19 October 2021

Rob Everett speaks at the FSC Conference 2021

Reflections of the Regulator - Looking Backwards and Forwards

FMA Chief Executive Rob Everett’s speech to the Financial Services Council’s ReGenerations Reimagined conference, 19 October 2021.

Note: this was an online event and some of this speech was not delivered in full.

Good morning  - e nga mana, e nga waka, e nga reo,  e rau rangatira ma – tena koutou katoa

As Richard has said, I’ve been asked to reflect both on the past 7 or 8 years and on what lies ahead.  I had written a speech assuming I had a captive audience where sleeping, playing darts, personal grooming and wandering off to make a cup of tea were not an option. So this is the short version – we’ll publish the full version.

When I arrived at the FMA the FMC Act was a few months old and we were a few months away from the first wave of licensing under the Act – crowd-funding and peer-to-peer platforms.

The FMA was busy with what we thought was the tail end of the court proceedings and investigations that came out of the finance company collapses and preparing itself and the industry for licensing and conduct regulation under the Act.

Now in 2021 – the FMC Act is fully operative, the financial advice regime has been substantially revised and we are facing into further major changes to our mandate with the banking and insurance regulation and climate-related disclosures.

What have we asked of the industry?

So, thinking back to early 2014 – what did we ask of the financial services industry?

I'm going to repeat a couple of passages from my very first speech as CEO of the FMA at the time. 

"What do I ask of industry leaders?  I ask that you embed the concepts of "interests of the customer" and "integrity" in all that you and your organisations do........These must be the very cornerstones of the industry....."

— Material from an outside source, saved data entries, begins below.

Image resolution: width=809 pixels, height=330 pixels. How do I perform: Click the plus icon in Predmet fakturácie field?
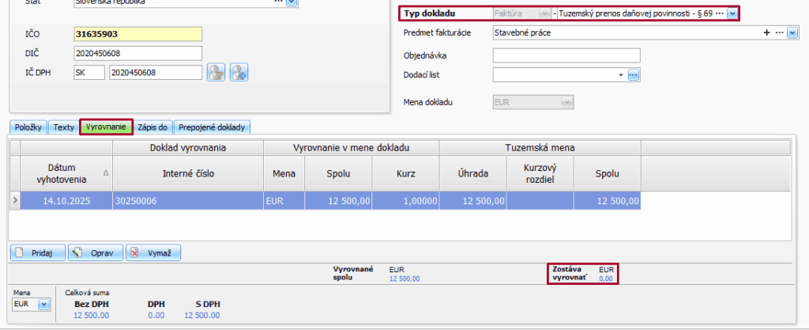(x=766, y=33)
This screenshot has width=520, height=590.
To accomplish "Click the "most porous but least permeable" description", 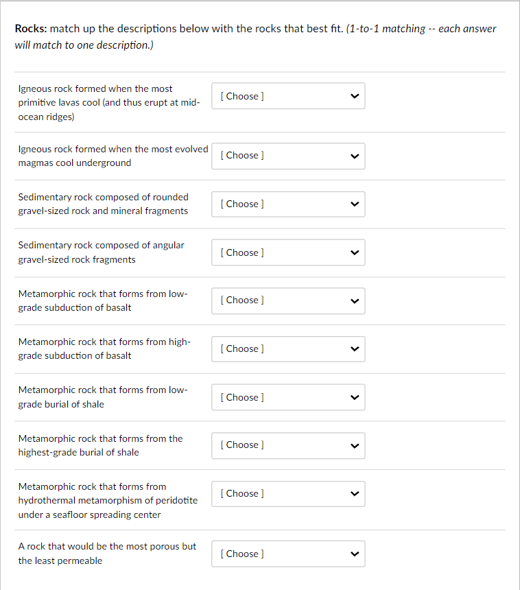I will point(106,554).
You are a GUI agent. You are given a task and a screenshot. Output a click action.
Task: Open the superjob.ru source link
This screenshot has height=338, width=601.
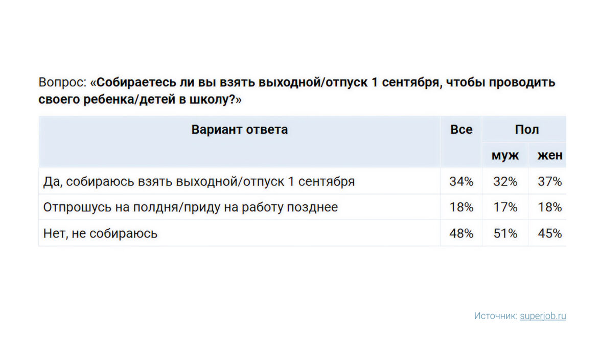(543, 316)
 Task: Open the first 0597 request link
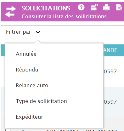[x=110, y=71]
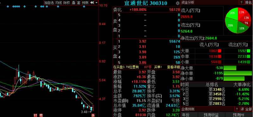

In relation to our focus on culture and on governance, I went on to say:

"We will be demanding of the industry in ways that you have not seen before..... we will ask:

  • What behaviours do you model?
  • Who do you reward?
  • How do you motivate and incentivise?
  • What behaviour do you punish?”

I said that culture was critical and it needed “to manifest itself in all core processes that drive customer and regulatory outcomes”.

I repeat all of that to show that under my tenure we have been consistent in what we've asked for.  And I think pretty clear. 

In late 2016/early 2017 we put some flesh on those bones and issued our conduct guide. 

Whilst we only had licensing authority over certain sectors of the industry, we expressed the hope that other sectors would take note and start to change their operating set-ups.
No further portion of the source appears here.